SET TASK 1: In the access appeal order below, write out everything from "The meeting that" down to "meetings as spectators.".
SET TASK 2: Translate this sentence from the access appeal order below into Spanish: "The appellant appealed the police’s decision, claiming that the officers in attendance ought to have taken notes at the meeting."

SELECTED PASSAGE:
-----
Hamilton Police Services Board

May 25, 2022

Summary: The appellant submitted a request under the Act with the police for any and all investigative notes taken by officers who were present at a specific meeting. The police conducted a search and advised the appellant that no responsive records exist. The appellant appealed the police’s decision, claiming that the officers in attendance ought to have taken notes at the meeting. During the inquiry, the appellant identified additional records the police ought to search for. The police took the position that these additional records are outside the scope of the appeal. In this order, the adjudicator upholds the police’s search as reasonable and that the information identified by the appellant in his representations is outside the scope of his original request. The appeal is dismissed.

Statutes Considered: Municipal Freedom of Information and Protection of Privacy Act , RSO 1990, c M.56, section 17 .

OVERVIEW:

[1] The appellant filed a two-part access request under the Municipal Freedom of Information and Protection of Privacy Act  (the Act ) with the Hamilton Police Services Board (the police). Relevant to this appeal, the appellant advised the police he seeks access to

An unabridged and unredacted copy of any and all investigative notes taken by the undercover (plainclothes) agent(s) working for the [police’s] Hate Crime and Extremism Unit who was (were) present at the June 18 (2019) LGBTQ advisory committee meeting which took place in the Hamilton City Council’s chamber.

The meeting that is the subject of the appellant’s request relates to a number of incidents that took place during the 2019 Hamilton Pride events.

[2] The police conducted a search and issued an access decision to the appellant advising that no responsive records exist. The police advised the appellant that one officer attended the June 18, 2019 meeting in uniform but did not make any notes regarding the meeting. The police identified a second officer who attended the meeting, but stated the officer did so in a non-police capacity. The police confirmed both officers attended the meetings as spectators.

[3] The appellant appealed the police’s decision to the Information and Privacy Commissioner of Ontario (the IPC) claiming responsive records ought to exist.

[4] During mediation, the appellant claimed that responsive records ought to exist due to the high-profile nature of the matter and the number of media articles regarding the meetings. The appellant claims the officers should have taken notes and ought to have attended in an official police capacity because one of the officers was tasked with dealing with the type of incidents that took place at the 2019 Hamilton Pride events and were discussed at the meeting in question.
-----
SUPPLIED MATERIAL:
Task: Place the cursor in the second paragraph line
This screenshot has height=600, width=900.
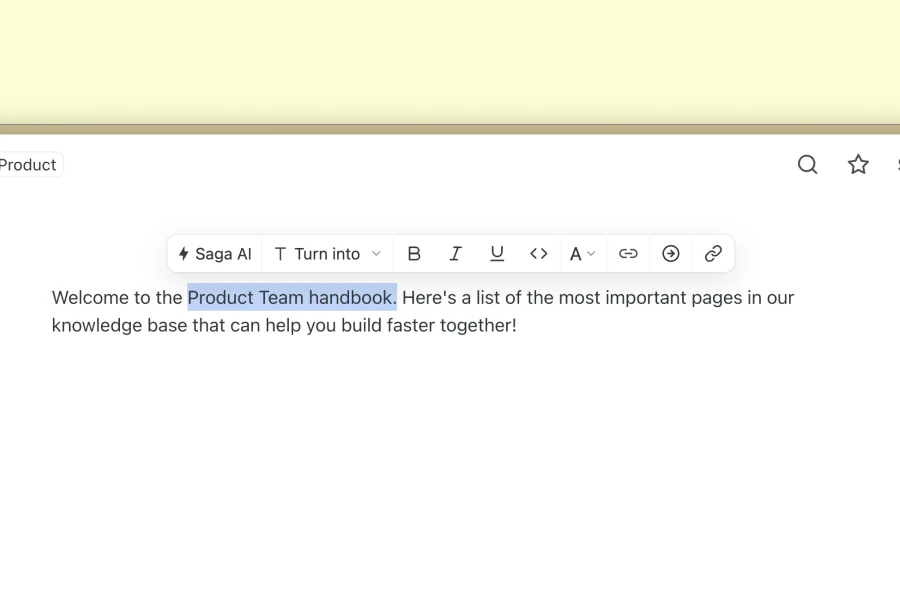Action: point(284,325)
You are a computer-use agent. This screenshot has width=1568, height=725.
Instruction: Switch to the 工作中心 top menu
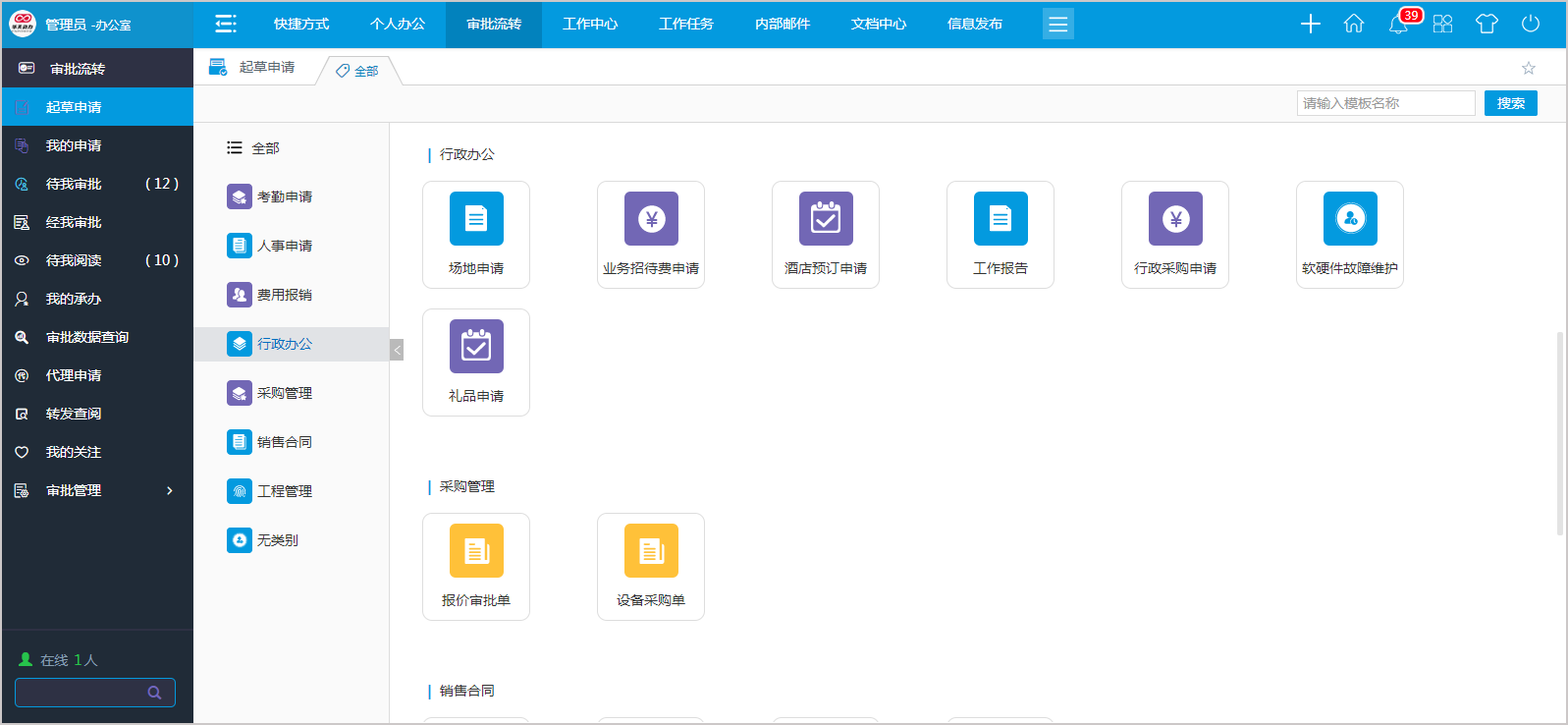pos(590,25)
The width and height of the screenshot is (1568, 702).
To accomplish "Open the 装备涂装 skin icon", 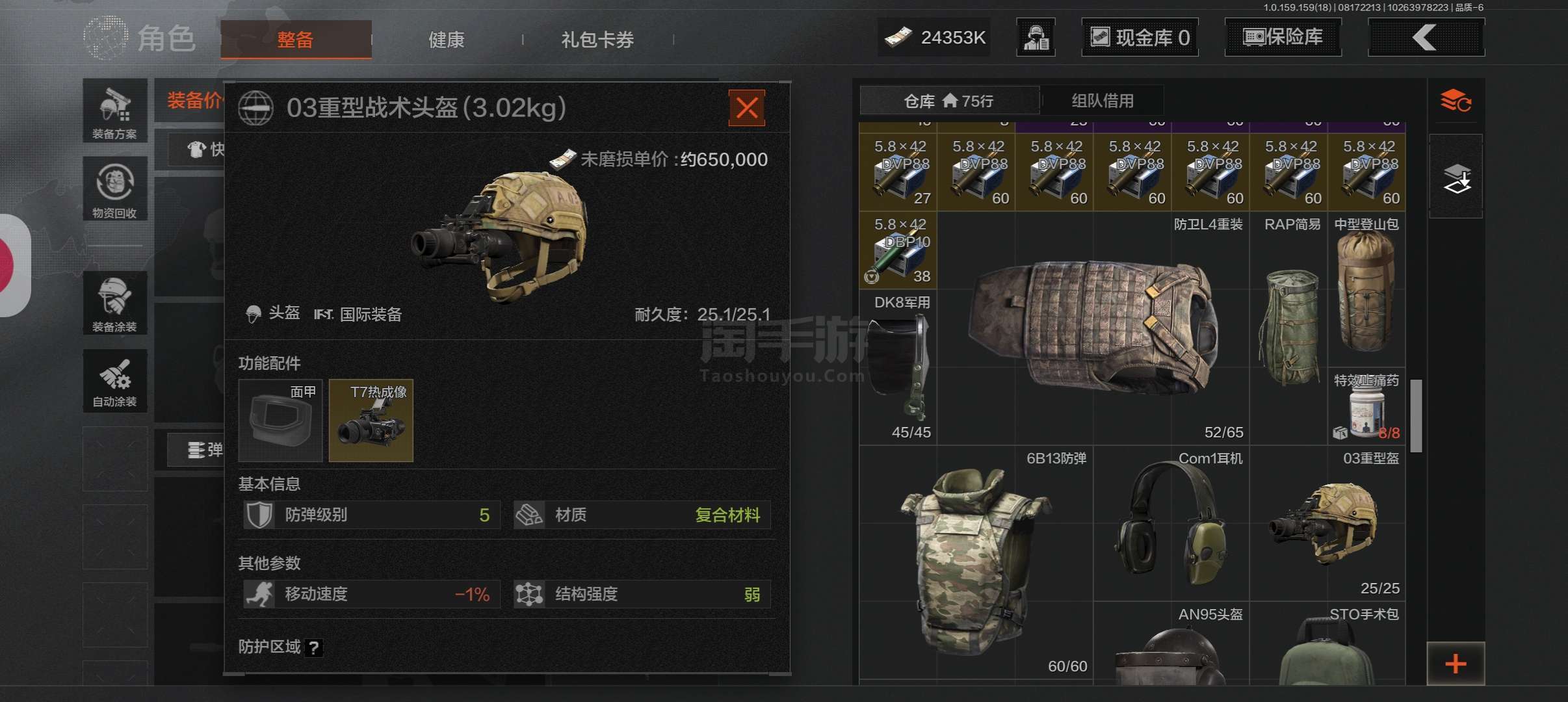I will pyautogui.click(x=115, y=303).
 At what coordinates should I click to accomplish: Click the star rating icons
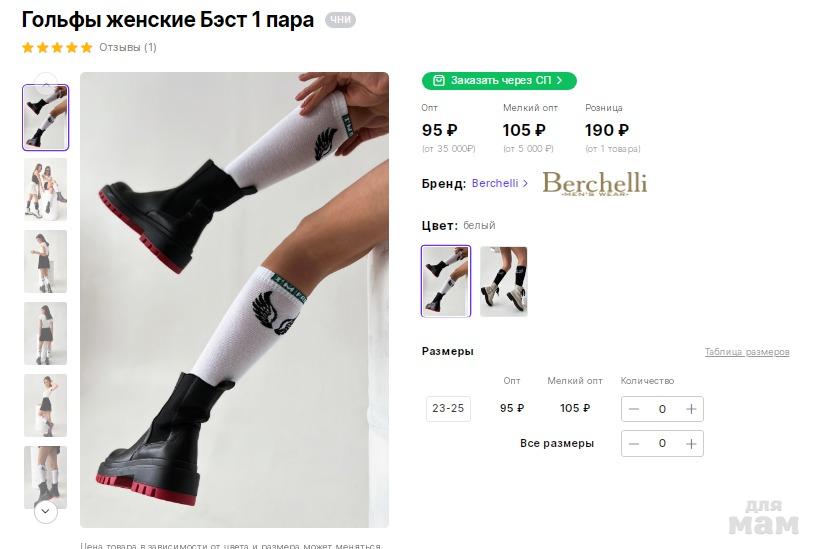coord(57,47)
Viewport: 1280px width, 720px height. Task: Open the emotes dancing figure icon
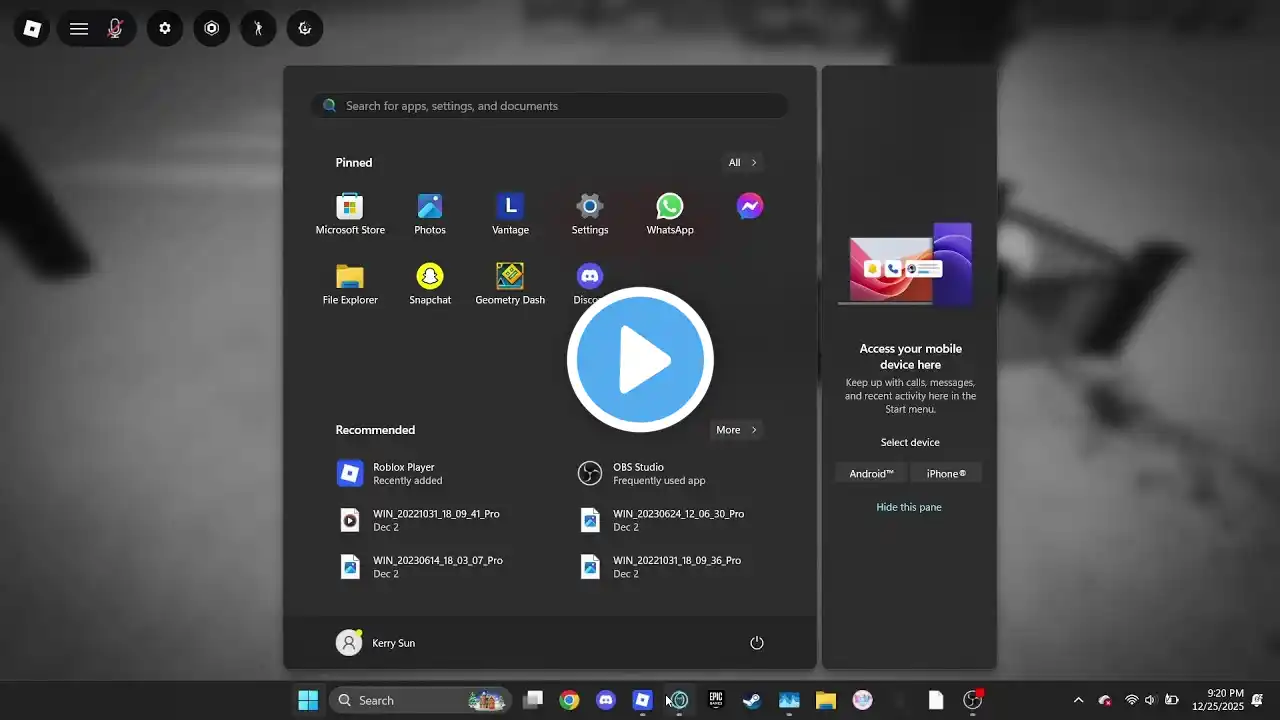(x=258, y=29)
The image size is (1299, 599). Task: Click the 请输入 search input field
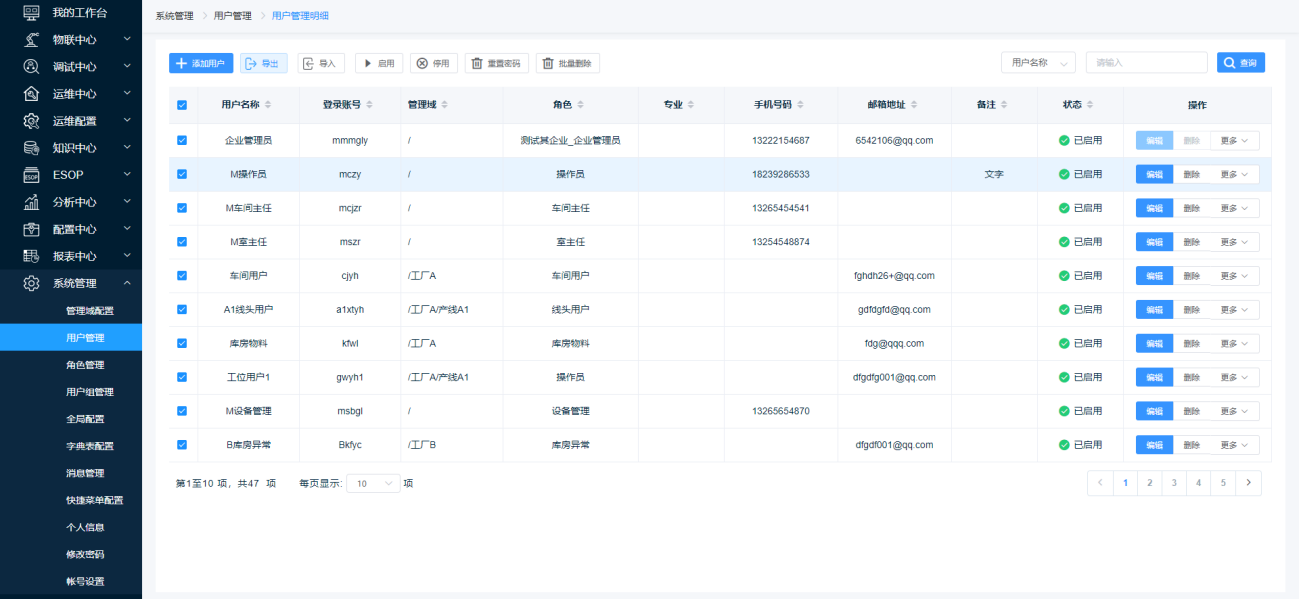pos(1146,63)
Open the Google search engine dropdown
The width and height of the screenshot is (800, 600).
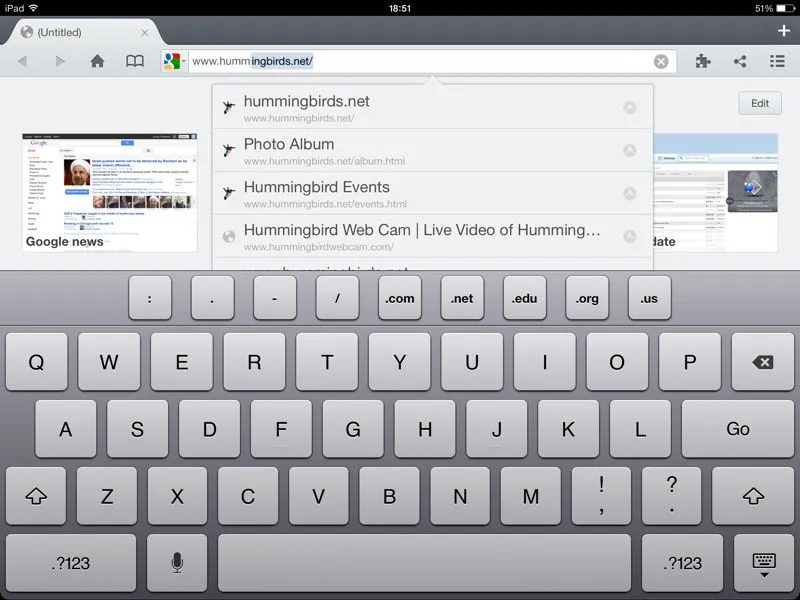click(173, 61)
-----
CORRECT RESPONSE 1:
The meeting that is the subject of the appellant’s request relates to a number of incidents that took place during the 2019 Hamilton Pride events.

[2] The police conducted a search and issued an access decision to the appellant advising that no responsive records exist. The police advised the appellant that one officer attended the June 18, 2019 meeting in uniform but did not make any notes regarding the meeting. The police identified a second officer who attended the meeting, but stated the officer did so in a non-police capacity. The police confirmed both officers attended the meetings as spectators.

CORRECT RESPONSE 2: El apelante recurrió la decisión de la policía, alegando que los agentes presentes deberían haber tomado notas en la reunión.